Our rationale is the following (can you please let us know if we are wrong):

Until the agent is sufficiently trained, the critic network is bad at predicting a near-to-failure state.

Therefore, at termination of early episodes, there is a small gap between the target and the predicted V-value so the critic loss is rather small. As the training progresses, the agent performs longer runs and when it fails, the critic loss suddenly explodes because it was not able to predict the termination state value. This goes on until the agent is sufficiently trained and can reach 500 steps.

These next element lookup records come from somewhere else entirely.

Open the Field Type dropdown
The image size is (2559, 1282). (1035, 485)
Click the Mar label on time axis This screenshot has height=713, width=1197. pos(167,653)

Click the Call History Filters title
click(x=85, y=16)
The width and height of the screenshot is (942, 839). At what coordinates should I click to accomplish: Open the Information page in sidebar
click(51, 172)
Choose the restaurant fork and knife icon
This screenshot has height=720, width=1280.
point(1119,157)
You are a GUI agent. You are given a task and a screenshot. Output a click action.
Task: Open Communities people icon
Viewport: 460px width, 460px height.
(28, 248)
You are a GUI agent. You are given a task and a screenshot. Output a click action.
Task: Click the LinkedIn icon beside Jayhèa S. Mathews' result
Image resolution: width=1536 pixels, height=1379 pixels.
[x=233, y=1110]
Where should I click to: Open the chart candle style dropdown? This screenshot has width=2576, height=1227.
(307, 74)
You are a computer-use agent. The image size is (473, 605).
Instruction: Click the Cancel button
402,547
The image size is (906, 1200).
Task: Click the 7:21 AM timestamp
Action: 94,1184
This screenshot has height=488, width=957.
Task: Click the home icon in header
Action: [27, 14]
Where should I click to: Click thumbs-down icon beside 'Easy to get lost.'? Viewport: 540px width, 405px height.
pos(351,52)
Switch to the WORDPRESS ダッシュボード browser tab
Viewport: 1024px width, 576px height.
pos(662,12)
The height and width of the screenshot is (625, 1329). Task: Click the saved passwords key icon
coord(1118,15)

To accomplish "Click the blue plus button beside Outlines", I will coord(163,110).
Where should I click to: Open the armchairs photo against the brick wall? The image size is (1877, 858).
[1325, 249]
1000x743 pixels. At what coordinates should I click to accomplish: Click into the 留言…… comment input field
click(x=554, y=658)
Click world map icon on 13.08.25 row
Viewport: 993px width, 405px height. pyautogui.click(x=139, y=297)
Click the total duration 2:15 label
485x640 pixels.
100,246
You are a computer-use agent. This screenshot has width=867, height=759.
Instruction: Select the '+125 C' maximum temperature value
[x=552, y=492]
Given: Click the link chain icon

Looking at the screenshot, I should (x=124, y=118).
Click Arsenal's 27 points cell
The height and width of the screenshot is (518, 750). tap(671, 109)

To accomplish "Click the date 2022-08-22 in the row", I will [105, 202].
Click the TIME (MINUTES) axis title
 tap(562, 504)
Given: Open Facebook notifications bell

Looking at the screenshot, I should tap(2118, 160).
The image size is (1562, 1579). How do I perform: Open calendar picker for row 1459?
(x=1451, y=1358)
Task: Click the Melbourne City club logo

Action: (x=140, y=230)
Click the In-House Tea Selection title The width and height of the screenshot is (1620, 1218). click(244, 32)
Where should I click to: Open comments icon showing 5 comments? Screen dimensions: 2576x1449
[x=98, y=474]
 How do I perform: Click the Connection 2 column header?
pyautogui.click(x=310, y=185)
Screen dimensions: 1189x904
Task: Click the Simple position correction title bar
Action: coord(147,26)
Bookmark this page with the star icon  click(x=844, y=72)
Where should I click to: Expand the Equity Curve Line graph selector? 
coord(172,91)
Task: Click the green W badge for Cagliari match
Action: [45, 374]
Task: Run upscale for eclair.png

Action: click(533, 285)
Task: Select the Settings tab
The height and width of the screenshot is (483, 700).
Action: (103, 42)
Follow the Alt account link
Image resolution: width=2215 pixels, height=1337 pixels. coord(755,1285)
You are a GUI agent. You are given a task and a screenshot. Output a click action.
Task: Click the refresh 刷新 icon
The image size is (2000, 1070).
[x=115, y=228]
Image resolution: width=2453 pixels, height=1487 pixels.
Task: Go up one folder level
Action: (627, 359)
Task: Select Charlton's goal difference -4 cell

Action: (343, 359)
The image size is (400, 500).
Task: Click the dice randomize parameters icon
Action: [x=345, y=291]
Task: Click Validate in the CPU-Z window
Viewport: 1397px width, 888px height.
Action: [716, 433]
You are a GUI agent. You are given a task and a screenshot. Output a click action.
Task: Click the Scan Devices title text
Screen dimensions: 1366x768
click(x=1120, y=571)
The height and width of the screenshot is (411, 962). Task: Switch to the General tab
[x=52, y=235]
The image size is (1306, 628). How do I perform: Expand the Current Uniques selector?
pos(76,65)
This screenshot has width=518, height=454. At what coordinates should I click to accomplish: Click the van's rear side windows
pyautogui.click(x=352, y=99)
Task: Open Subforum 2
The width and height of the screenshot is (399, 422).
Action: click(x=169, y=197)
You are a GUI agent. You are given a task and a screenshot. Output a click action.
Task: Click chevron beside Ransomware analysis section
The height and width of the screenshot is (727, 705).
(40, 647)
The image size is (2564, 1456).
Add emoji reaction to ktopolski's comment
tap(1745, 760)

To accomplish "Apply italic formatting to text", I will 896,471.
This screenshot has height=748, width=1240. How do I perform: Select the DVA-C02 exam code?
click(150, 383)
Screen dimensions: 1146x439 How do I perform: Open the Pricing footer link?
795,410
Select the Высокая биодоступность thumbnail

When we look at our critic loss plot, we see an increase in the size of the loss "bursts" and an increase in the spacings between them as the episodes become longer. This now makes sense to us but we originally expected an exponentially-decaying critic loss.

Thank you very much for your time !

5 steps per update - 1 worker

Re: MP2 - A2C Loss plots

by Skander Moalla - Monday, 13 May 2024, 10:42

Hello, it's all correct. Your critic is fitting a moving target as your policy gets better and better. It is only expected to converge when the policy has converged. So it's normal to see spikes while the agent is still training.

For the project, in Agent 1 without stochasticity we expect your agent to converge quickly and thus to observe your critic converge too (value loss less than 1e-4). You will likely have to adapt the scale of your y-axis to observe it.